Records from a dataset:
((

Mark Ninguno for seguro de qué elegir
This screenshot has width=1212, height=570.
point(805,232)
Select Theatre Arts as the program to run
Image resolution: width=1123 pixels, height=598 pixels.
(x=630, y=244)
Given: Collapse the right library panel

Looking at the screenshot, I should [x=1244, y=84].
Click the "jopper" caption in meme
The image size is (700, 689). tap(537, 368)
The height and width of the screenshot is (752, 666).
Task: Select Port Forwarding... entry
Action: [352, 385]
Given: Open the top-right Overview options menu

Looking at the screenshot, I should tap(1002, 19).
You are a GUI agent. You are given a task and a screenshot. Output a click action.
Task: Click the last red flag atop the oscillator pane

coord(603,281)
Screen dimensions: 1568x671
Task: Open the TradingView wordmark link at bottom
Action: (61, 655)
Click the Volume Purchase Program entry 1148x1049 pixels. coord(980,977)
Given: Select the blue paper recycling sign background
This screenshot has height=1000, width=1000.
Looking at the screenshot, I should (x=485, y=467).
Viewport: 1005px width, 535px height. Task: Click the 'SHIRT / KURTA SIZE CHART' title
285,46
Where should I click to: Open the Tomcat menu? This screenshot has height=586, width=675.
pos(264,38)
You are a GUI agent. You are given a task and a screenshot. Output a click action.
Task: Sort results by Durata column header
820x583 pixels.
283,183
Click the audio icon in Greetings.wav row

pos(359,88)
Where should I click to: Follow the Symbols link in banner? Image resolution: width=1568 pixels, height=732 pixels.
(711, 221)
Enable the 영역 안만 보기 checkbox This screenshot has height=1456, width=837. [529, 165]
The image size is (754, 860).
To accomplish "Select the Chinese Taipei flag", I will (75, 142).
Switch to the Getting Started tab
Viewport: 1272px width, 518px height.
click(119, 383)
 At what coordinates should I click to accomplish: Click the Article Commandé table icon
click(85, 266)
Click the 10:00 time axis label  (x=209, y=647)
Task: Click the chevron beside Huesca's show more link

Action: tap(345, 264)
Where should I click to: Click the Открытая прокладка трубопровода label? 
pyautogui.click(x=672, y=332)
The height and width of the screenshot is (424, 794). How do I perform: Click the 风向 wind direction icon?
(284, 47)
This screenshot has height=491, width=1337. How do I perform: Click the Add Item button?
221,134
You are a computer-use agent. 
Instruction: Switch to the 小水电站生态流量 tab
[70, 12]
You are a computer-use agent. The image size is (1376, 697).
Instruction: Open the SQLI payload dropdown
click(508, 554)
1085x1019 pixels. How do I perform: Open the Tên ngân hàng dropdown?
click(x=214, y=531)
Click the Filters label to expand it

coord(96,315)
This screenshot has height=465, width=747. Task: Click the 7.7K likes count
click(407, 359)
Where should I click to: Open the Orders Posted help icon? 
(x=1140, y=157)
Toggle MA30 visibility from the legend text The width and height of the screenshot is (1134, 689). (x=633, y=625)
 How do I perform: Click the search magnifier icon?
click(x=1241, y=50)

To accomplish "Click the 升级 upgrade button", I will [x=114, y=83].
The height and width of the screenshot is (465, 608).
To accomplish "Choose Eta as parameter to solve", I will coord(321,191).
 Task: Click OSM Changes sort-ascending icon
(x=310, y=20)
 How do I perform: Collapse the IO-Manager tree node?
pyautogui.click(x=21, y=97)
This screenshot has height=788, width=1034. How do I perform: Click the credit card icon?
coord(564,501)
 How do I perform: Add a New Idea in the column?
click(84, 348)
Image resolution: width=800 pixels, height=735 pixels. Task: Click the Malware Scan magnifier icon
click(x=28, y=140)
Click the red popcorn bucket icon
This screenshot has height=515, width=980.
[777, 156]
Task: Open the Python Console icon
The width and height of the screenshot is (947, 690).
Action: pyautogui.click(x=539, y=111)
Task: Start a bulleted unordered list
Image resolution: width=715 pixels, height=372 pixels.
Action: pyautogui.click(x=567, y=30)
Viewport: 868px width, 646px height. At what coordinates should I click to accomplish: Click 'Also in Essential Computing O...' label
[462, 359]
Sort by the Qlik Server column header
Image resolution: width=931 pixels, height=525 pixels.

))

ABOUT THIS TASK: Tell how many lines of the data above hold the string "header". Give only the number.

TASK RESPONSE: 2